На их счастье, вскоре лес кончился, на луг открытый выехали, а неподалеку уже и речка виднеется, за которой деревенька Джаузаба стоит, совсем чуть осталось. Доскакали они быстренько до речки, в кустах спрятались Джаузаб назад глянул и видит, что все трое братьев из леса выскочили, по следу в их сторону бегут, над головами дубинами машут, орут что-то по-своему, вот-вот настигнут их, до берега добегут. Только Ат-Кашка совсем устал, выдохся, не перевезет их вдвоем с Фаридой через реку.
В очередной раз крепко задумался Джаузаб, как быть. Глянул вокруг, а подле них коряга сухая лежит. Мигом он сообразил, что делать. Схватил ту корягу, привязал ее к седлу, хлопнул коня по спине: мол, плыви, выручай. Тот все понял и прыгнул в воду, поплыл. Издали кажется, что кто-то у него в седле сидит скрючившись. А Джаузаб Фариде рот ладошкой прикрыл и для верности лицо ей халатом обмотал, поглубже в кусты залез, подальше от братьев спрятался.
Тут братья на берег выскочили, дубинами машут, кого хошь сокрушат, порушат. Ат-Кашка тем временем до другого берега уже доплыл, из воды выскочил и дальше поскакал. А уже смеркаться начало, не разглядеть издали, что у него на спине не человек сидит, а коряга сухая привязана. А братьям некогда разбираться, они с ходу в воду и кинулись, поплыли, а дубины не бросают, одной рукой над водой держат.

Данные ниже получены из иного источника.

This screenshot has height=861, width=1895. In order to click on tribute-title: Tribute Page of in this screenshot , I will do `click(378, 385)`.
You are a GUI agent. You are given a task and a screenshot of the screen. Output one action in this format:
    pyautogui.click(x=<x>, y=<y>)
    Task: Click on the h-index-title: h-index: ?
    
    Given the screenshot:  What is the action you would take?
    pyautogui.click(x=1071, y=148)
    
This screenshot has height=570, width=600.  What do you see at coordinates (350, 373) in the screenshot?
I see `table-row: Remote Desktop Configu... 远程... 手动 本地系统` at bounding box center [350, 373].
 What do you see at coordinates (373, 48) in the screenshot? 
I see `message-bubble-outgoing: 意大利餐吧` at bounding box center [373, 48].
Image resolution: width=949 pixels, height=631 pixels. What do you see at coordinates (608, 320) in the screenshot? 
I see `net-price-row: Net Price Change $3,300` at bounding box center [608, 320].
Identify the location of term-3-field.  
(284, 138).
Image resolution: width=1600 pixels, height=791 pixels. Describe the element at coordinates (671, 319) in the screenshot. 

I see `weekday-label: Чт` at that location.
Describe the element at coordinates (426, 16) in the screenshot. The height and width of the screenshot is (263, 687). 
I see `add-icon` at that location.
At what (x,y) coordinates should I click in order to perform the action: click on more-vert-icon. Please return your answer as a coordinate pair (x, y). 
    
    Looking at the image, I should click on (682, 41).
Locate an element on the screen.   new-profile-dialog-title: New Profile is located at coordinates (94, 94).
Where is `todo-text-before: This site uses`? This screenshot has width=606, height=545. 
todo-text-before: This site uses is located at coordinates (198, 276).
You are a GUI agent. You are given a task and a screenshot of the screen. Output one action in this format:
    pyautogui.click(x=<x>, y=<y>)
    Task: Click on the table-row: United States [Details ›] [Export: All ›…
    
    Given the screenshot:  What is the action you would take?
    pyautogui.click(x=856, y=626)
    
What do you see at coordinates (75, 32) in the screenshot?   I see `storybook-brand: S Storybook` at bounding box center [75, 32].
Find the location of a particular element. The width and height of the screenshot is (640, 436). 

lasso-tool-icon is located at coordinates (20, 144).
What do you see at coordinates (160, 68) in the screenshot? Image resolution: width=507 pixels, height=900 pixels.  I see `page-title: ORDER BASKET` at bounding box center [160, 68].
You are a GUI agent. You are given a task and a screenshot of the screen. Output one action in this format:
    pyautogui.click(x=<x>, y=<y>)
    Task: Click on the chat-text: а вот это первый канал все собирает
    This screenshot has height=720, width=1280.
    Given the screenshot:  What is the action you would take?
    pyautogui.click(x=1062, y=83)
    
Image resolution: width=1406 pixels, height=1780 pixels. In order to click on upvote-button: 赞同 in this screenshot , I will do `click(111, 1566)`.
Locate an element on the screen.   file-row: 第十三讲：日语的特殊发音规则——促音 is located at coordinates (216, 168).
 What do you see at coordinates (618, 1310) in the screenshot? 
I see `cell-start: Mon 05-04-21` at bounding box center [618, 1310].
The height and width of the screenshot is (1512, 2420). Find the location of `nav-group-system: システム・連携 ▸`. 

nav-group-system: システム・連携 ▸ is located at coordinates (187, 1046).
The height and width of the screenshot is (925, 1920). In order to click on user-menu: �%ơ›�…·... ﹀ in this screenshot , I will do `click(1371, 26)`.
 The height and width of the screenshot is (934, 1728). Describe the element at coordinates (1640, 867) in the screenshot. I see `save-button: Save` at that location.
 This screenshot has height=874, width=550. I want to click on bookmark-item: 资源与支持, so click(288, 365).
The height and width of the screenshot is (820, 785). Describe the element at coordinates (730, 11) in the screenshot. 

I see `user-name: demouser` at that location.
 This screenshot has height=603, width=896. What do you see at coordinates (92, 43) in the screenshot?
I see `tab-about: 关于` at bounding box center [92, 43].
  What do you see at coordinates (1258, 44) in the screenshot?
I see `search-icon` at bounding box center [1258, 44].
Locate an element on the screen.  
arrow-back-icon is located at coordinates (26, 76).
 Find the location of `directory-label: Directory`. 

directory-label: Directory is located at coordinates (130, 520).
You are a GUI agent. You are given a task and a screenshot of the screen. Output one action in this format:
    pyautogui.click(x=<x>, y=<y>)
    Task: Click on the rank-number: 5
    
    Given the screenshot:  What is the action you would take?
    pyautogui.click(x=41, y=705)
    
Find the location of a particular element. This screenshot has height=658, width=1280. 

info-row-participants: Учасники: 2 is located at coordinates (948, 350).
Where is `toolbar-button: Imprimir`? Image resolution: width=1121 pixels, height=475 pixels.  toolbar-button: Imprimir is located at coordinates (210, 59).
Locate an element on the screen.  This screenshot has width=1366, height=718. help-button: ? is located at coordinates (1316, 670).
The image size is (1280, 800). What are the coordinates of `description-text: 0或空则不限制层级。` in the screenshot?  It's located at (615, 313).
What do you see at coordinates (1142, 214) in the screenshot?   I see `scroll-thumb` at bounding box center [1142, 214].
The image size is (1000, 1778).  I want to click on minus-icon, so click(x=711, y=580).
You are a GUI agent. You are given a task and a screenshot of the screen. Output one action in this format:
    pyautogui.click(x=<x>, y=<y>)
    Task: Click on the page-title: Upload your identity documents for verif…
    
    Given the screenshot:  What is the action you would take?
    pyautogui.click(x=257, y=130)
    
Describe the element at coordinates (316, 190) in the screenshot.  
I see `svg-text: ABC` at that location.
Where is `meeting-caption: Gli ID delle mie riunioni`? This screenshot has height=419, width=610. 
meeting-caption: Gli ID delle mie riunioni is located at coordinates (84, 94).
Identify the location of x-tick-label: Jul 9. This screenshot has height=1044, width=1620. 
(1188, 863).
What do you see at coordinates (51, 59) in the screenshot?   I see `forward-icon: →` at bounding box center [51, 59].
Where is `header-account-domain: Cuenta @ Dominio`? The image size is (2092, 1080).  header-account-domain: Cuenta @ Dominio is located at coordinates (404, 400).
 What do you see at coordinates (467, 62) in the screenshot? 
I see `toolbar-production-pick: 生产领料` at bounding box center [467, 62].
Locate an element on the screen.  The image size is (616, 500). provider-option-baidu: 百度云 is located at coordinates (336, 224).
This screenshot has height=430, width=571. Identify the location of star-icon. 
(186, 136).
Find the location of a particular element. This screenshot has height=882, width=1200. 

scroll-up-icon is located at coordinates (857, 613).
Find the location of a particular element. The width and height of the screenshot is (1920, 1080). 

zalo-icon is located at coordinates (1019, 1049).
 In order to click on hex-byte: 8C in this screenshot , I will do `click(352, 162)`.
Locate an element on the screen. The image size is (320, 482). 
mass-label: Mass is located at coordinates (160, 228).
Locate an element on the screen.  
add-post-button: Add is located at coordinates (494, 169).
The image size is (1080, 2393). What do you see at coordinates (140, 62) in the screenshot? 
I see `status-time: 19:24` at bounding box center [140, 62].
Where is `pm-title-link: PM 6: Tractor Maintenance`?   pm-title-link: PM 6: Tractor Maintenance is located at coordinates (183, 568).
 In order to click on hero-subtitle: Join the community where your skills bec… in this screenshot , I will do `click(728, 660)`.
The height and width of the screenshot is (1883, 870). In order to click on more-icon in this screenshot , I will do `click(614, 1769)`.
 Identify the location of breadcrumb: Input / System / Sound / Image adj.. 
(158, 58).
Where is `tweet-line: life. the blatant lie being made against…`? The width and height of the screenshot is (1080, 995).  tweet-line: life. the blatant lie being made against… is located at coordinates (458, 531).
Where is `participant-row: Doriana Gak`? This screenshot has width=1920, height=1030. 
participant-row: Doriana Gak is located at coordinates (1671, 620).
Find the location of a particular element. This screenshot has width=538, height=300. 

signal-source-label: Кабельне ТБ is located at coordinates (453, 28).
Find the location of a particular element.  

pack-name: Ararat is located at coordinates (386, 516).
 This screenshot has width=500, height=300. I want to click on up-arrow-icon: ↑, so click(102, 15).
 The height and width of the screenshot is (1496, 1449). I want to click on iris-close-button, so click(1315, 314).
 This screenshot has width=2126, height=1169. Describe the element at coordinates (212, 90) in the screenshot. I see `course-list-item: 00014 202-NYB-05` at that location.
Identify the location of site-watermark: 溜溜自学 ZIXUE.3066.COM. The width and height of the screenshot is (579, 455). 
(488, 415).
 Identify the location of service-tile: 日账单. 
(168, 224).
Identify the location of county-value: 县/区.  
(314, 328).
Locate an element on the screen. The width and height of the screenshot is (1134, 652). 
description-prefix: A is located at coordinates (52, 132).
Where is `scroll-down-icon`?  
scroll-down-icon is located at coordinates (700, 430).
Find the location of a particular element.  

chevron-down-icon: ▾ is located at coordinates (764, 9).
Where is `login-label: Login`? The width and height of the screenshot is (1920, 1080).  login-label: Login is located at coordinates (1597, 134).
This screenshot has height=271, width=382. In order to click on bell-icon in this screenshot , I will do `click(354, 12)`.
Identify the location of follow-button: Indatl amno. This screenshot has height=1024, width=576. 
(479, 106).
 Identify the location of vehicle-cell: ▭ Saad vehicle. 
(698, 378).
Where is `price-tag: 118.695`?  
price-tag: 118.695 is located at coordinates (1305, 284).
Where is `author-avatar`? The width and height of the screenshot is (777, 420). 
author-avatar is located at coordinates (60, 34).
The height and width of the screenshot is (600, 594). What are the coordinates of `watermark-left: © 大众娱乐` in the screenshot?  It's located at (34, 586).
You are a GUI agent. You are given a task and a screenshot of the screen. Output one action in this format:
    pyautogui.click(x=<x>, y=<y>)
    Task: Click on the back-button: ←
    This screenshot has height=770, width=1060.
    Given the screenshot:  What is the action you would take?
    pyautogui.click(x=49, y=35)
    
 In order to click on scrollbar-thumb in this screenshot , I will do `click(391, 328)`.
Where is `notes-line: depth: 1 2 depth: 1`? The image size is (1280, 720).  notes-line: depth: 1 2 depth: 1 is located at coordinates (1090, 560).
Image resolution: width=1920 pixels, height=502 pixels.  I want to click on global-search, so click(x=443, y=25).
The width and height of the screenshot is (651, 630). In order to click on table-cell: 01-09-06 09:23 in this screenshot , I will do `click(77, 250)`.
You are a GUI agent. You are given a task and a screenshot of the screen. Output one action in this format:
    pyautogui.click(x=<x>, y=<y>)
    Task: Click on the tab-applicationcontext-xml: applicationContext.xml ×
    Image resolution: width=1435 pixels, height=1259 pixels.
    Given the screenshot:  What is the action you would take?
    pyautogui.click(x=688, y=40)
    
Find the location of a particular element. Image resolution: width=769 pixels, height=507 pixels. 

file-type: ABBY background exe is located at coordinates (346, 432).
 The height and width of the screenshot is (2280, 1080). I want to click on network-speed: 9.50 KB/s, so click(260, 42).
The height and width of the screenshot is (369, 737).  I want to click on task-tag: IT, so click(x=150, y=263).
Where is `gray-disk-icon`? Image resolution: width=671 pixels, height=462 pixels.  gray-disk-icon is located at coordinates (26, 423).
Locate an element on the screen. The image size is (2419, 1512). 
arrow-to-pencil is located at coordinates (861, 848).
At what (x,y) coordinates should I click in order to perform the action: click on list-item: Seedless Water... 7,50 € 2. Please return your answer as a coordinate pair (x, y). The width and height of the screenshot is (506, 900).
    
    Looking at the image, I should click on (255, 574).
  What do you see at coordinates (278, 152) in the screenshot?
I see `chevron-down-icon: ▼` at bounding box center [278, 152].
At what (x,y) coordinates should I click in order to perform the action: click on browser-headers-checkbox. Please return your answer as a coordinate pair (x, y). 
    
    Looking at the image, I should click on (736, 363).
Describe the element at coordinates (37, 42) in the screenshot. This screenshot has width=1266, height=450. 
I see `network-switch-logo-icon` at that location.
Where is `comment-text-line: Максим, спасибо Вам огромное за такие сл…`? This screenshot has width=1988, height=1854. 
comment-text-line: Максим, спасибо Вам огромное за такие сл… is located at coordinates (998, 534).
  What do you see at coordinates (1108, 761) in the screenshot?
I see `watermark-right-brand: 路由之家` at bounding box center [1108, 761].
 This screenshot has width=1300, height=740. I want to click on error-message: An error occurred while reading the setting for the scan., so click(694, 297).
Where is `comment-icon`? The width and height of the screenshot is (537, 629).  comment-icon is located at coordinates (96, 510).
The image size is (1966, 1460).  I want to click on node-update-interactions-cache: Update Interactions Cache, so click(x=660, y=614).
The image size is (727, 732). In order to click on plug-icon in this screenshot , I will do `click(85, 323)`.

Как они до другого берега добрались, из вида скрылись, срезал тогда Джаузаб тонкую камышинку, зубами ее зажал и пошел по дну, а мешок заплечный с Фаридой на руках над водой несет. Так на тот берег и переправился, а там уже и до своей деревни добрался, в дом вошел, невесту с отцом, матерью познакомил, объявил, что женится на ней. А те и рады, что сын невестку в дом привел. В темноте уже слышит, что Ат-Кашка подле ворот заржал, удилами брякает, копытом землю роет, что к хозяину вернулся, погоню далеко в стороне оставил. Вышел к нему Джаузаб, обнял крепко за шею и поблагодарил за все, что тот для него сделал, накормил овсом досыта и с тех пор уже не гонял его без дела по лугам, а лишь по праздникам выезжал погарцевать, перед людьми добрыми удаль свою показать. Не зря люди говорят, что иной конь лучше друга, так оно и вышло. Не тот друг, что слова хвалебные тебе говорит, а тот, кто, себя не жалея, из лихой беды спасет, выручит.